Sculpture in Cambridgeshire, England

A statue of Oliver Cromwell stands on Market Hill in St Ives, Cambridgeshire, England. It is a sculpture of Oliver Cromwell, Lord Protector of the Commonwealth of England, Scotland and Ireland. The statue was designed by F. W. Pomeroy and erected in 1901. The statue is one of five public statues of Cromwell in the United Kingdom and is Grade II listed for its architectural merit.

==Description and history==
The statue was sculpted by F. W. Pomeroy, and features Cromwell standing and pointing. The statue is approached by three steps of Aberdeen granite, with ornamental lamps on each corner.

The location of the statue in the market place in St Ives had been proposed by the historian Thomas Carlyle in an 1849 letter. Carlyle wrote to I.K. Holland that:

"My private suspicion I confess is that the present generation of Englishmen—who have filled their towns with such a set of "public statues" as were never before erected by any people, ugly brazen images (to mere commonplace adventurers with titles on them, and even sometimes to mere paltry scoundrels, worthy of immediate oblivion only)...are not likely to do themselves or anybody much good by setting up statues to Oliver Cromwell. I fear they have forfeited the right to remember Cromwell in a public manner. ...Nevertheless I have privately resolved, if such a thing do go on, to subscribe my little mite to it on occasion, and to wish privately that it may prosper much better than I can with any assurance hope. I think it will be very difficult to avoid the introduction of such an ocean of flummery and mere idle balderdash into the affair (if the public are fairly awoken to it) as will be very distressing to any one who feels how a Cromwell ought to be honoured by the nation that produced him.
St. Ives wishes to claim authentically for itself the honour of having once been Oliver Cromwell's place of abode, an honour that is likely to last it, and be its most peculiar one for a thousand years to come. Proper, good every way, and right on the part of St. Ives: while you keep within these limits, the soul of Oliver himself, if he looked down upon you, could not disapprove."
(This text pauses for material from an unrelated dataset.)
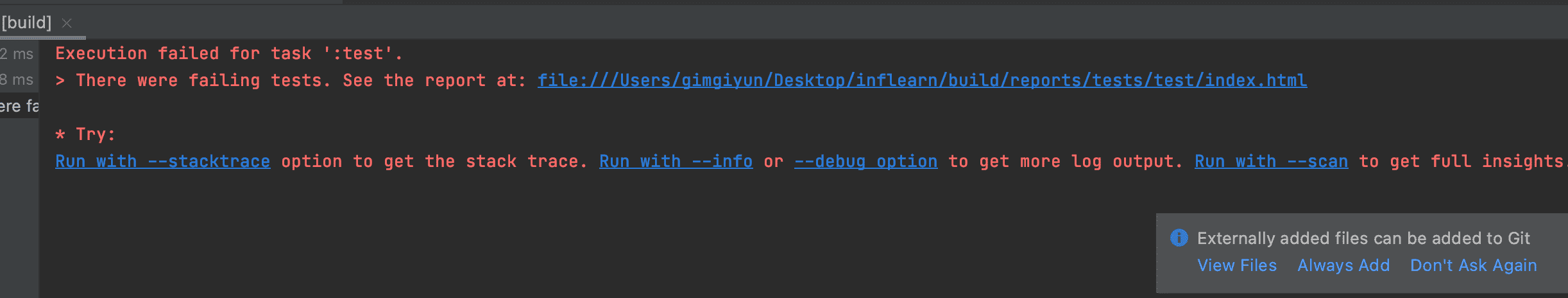Click the Run with --info link
The width and height of the screenshot is (1568, 298).
coord(676,161)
Cromwell had lived in St Ives between 1631 and 1636, at Old Slepe Hall.

In 1899 the nearby town of Huntingdon abandoned their plan to erect a statue to Cromwell, and the opportunity was seized by St Ives. F. W. Pomeroy was commissioned as the sculptor, and the statue was exhibited at the Royal Academy of Arts in London to good reviews. It is the only statue of Cromwell in England that was funded by public donations. The statue has been described as the "...second most visited and photographed monument" in St Ives after the town's bridge chapel on the St Ives Bridge dedicated to St Ledger. The statue was unveiled on 23 October 1901 by the Liberal politician Lord Edmond Fitzmaurice.